---------- Input records

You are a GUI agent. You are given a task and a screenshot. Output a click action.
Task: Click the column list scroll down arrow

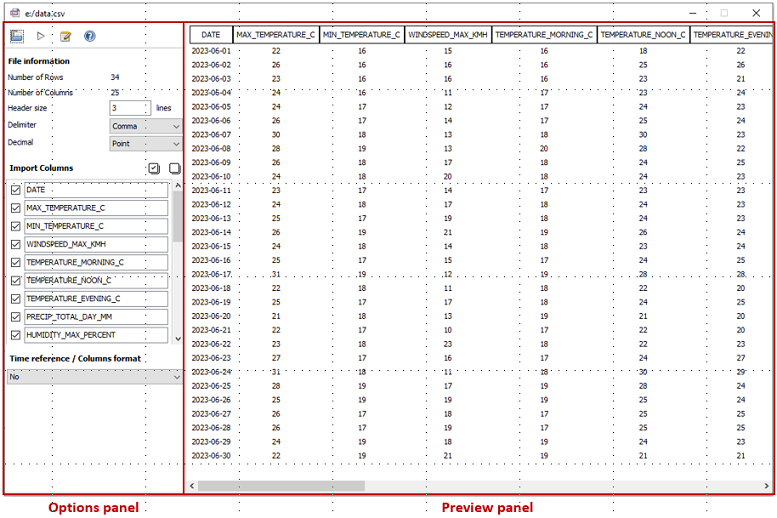(178, 340)
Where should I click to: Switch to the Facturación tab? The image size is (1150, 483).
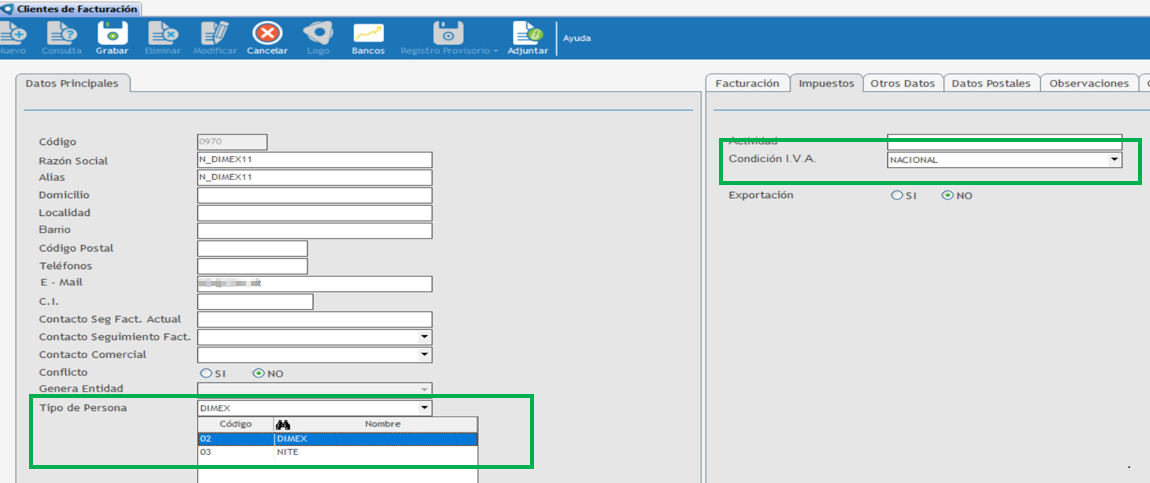[x=747, y=84]
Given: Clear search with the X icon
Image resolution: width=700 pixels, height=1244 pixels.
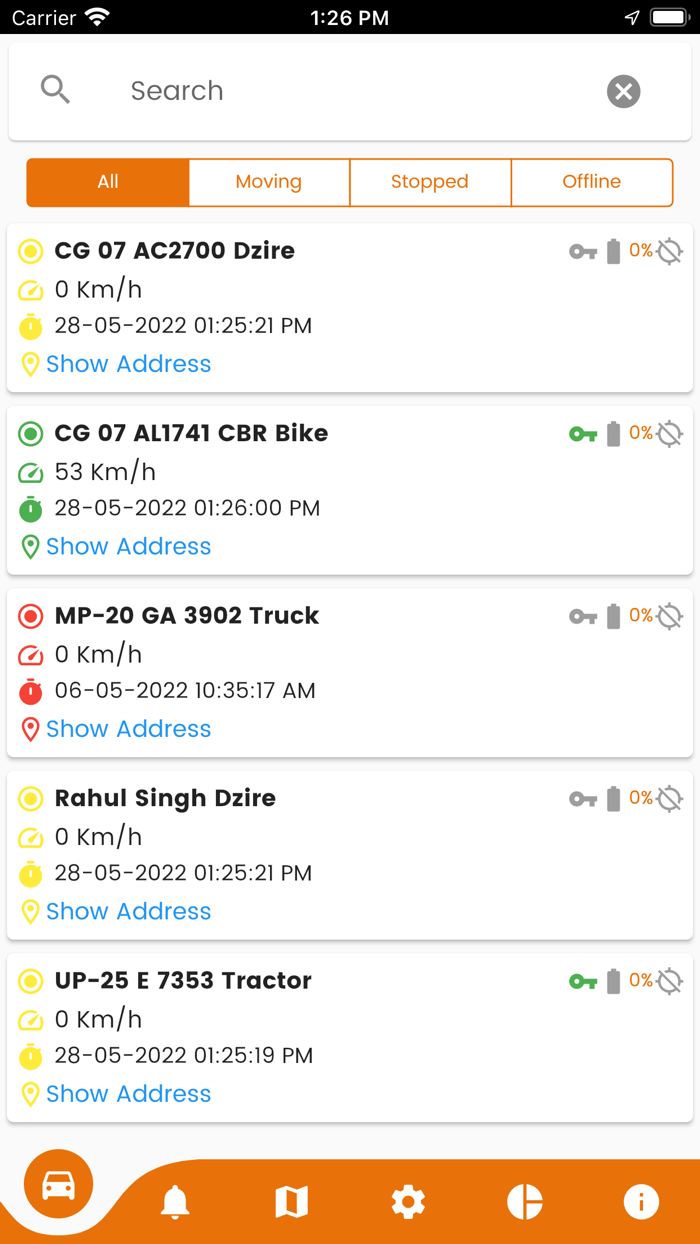Looking at the screenshot, I should (623, 92).
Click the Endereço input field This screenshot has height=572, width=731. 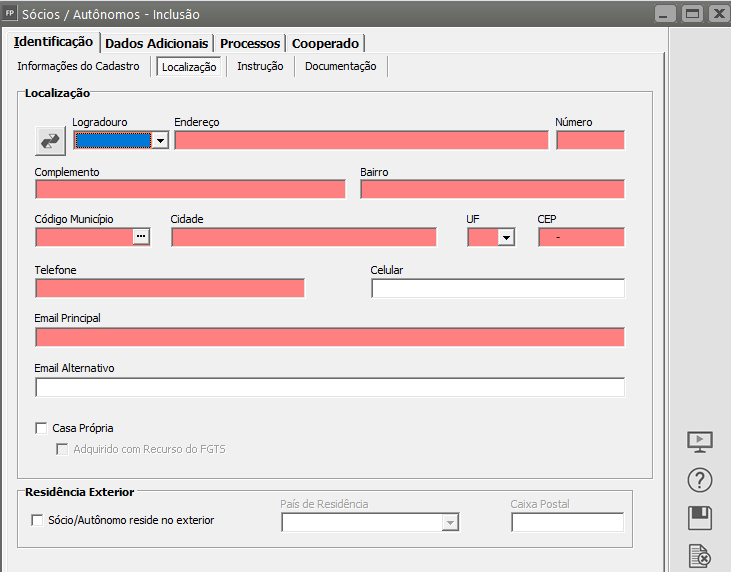click(x=361, y=140)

--------------------

Task to carry out :: When pictures appear in the records above, leave them out and reproduce exactly each line from the first through the line containing "Given: Clear search with the X icon", both included.

Output for this exercise ::
You are a GUI agent. You are given a task and a screenshot. Output a click action.
Task: Click the column list scroll down arrow

(178, 340)
Where should I click to: Switch to the Facturación tab? The image size is (1150, 483).
[x=747, y=84]
Given: Clear search with the X icon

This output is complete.